_Goal_
Rewrite the passage of the forum thread below from "Insofar as age, at" to "open and honest.", replacing "girlfriend" with "partner".

What is it about marriage that you see as the primary benefit? Is it because you will be able to live together? Have sex?


----------



## Jayme1827 (May 26, 2013)

Wiserforit said:


> What is it about marriage that you see as the primary benefit? Is it because you will be able to live together? Have sex?


Living together, always having him there, having kids, not having to worry if what we're doing is sinful because we'll be married (we haven't had sex, but we've done other stuff)


----------



## Jayme1827 (May 26, 2013)

BjornFree said:


> I urge you to wait till you're at least 25. Children and marriage add a lot more responsibility than you can imagine at this point. If you're only personal goal in life is to get married and have kids I wouldn't ask you to wait. But if you want to finish up college and have a solid career then hold off on marriage. One advice I've given my kids including my daughter who's nearly 20 is to set both career and personal goals and achieve at least one one of them, either on the career front or on the personal front, before shifting your priority to relationships.


Part of the reason that I don't want to wait that long is that he's over 8 1/2 years older than me. When I'm 25, he'll be 34.


----------



## ginger-snap (Apr 10, 2013)

Jayme1827 said:


> Part of the reason that I don't want to wait that long is that he's over 8 1/2 years older than me. When I'm 25, he'll be 34.


That's hardly an old geezer age. I know 34 seems old when you're only 18, but once you pass that, you'll wish you were 34 again! He *definitely* won't be too old to start a family at that age.

Has he gone to college? If not, is he planning to go? What kind of career does he have?


----------



## Wiserforit (Dec 27, 2012)

Jayme1827 said:


> Living together, always having him there, having kids, not having to worry if what we're doing is sinful because we'll be married (we haven't had sex, but we've done other stuff)


Thanks *Jayme*. That's what I thought. 

My advice is to be sinful.  Test drive this guy before you buy.

Insofar as age, at 49 I left my 18 year old girlfriend, realizing that I needed someone closer to my own age. So I left her for a 19 year old. :smthumbup:

I knew my wife five days before we decided to make a run at it. I moved in with her family for several months before we decided to get engaged. That was just so much fun. So open and honest. 

I was her first boyfriend, and despite her culture being pretty conservative, going about our business in such an open manner eliminated the power anyone had over trying to shame us for such sinful behavior.


----------



## Jayme1827 (May 26, 2013)

Wiserforit said:


> Thanks *Jayme*. That's what I thought.
> 
> My advice is to be sinful.  Test drive this guy before you buy.
> 
> ...


We're both Christians and while it's too late for him, I plan to be a virgin when I get married. I've already most likely done way more than I'm supposed to.


----------



## Jayme1827 (May 26, 2013)

ginger-snap said:


> That's hardly an old geezer age. I know 34 seems old when you're only 18, but once you pass that, you'll wish you were 34 again! He *definitely* won't be too old to start a family at that age.
> 
> Has he gone to college? If not, is he planning to go? What kind of career does he have?


He's in community college and works at school and does other stuff for people to make money (like driving his friends around, yard work, etc). I don't know if he's planning on going to a regular college eventually. He wants to play basketball, so...

[Records from a data source]
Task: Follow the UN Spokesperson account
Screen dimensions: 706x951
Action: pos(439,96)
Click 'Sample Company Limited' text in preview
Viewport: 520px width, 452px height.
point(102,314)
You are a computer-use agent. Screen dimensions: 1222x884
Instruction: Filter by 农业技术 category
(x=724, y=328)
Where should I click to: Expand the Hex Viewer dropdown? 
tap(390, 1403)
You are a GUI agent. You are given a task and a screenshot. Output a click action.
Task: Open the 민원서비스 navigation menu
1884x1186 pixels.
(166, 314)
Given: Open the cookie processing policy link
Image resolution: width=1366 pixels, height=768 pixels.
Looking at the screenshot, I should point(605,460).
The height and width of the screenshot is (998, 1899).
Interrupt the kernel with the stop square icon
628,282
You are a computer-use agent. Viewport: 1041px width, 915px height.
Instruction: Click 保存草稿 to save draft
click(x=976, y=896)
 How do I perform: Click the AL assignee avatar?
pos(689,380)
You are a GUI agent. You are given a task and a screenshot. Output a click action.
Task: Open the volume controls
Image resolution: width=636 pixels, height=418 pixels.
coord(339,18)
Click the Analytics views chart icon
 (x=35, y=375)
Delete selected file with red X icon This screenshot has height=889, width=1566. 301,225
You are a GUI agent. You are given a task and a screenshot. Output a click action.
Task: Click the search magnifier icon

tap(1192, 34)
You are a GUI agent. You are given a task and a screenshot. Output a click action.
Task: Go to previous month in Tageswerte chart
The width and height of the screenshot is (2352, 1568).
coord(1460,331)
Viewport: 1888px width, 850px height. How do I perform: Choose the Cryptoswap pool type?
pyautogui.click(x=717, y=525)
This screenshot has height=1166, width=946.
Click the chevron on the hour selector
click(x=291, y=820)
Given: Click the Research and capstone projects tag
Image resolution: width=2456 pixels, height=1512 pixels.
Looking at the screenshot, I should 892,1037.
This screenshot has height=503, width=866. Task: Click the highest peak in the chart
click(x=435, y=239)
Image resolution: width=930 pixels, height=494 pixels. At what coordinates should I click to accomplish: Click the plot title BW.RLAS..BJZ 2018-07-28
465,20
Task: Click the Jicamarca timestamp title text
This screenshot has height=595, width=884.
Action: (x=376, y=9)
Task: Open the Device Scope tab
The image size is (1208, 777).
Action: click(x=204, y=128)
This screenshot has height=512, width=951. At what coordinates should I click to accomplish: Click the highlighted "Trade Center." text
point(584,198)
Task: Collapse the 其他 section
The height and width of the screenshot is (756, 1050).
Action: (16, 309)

_Answer below_
Insofar as age, at 49 I left my 18 year old partner, realizing that I needed someone closer to my own age. So I left her for a 19 year old. :smthumbup:

I knew my wife five days before we decided to make a run at it. I moved in with her family for several months before we decided to get engaged. That was just so much fun. So open and honest.